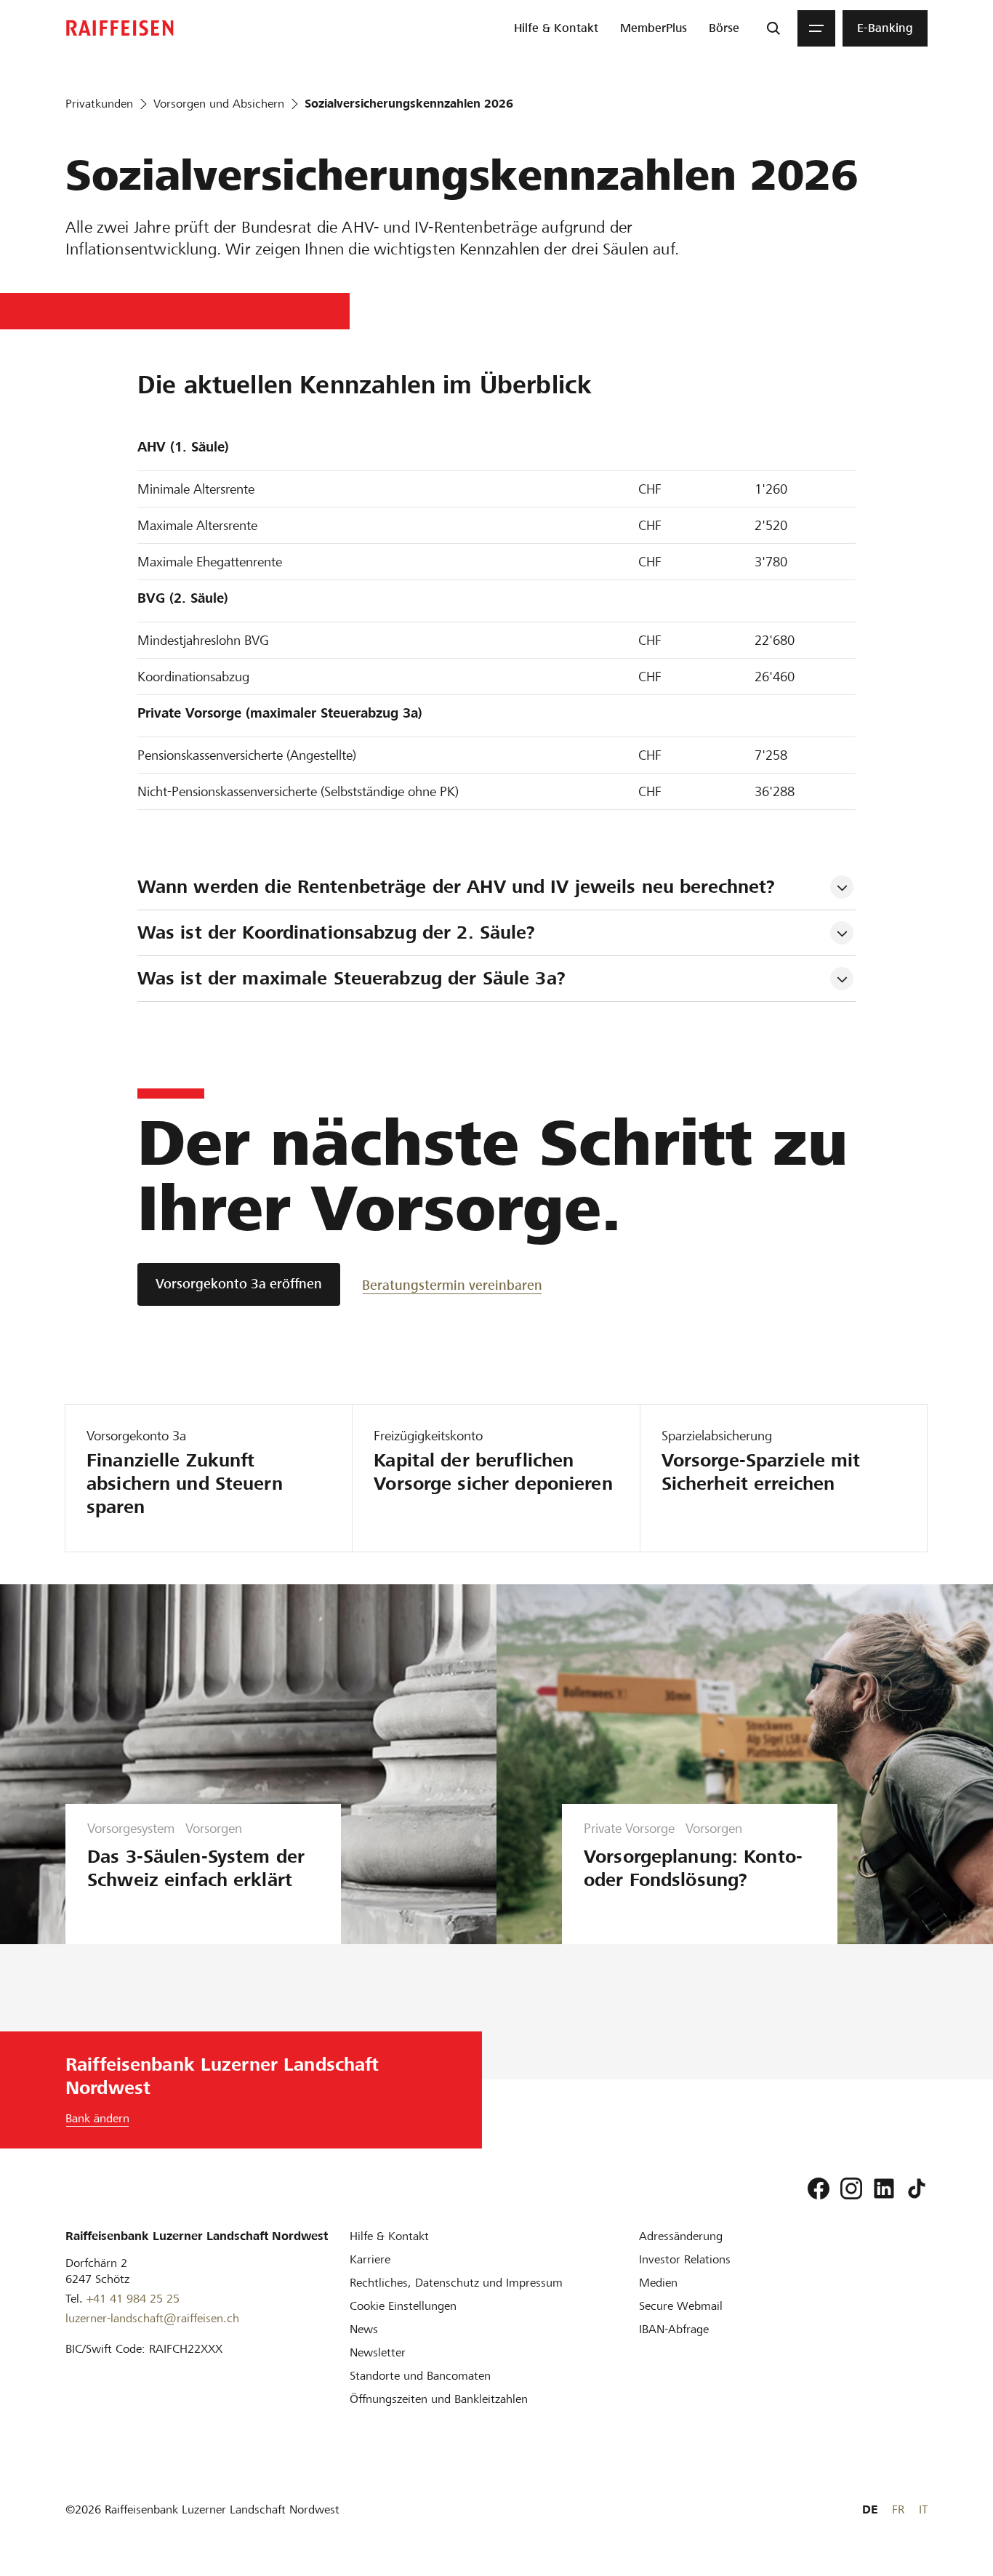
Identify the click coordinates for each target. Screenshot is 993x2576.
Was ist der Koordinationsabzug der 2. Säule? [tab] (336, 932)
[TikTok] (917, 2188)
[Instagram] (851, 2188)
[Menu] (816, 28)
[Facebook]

• DIRECTIONS FOR THIS TASK: Print out every record above exactly as given. Do not include the pictures.

• RESPONSE AREA:
Identify the click coordinates for each target. Screenshot is 993x2576.
Was ist der Koordinationsabzug der 2. Säule? [tab] (336, 932)
[TikTok] (917, 2188)
[Instagram] (851, 2188)
[Menu] (816, 28)
[Facebook]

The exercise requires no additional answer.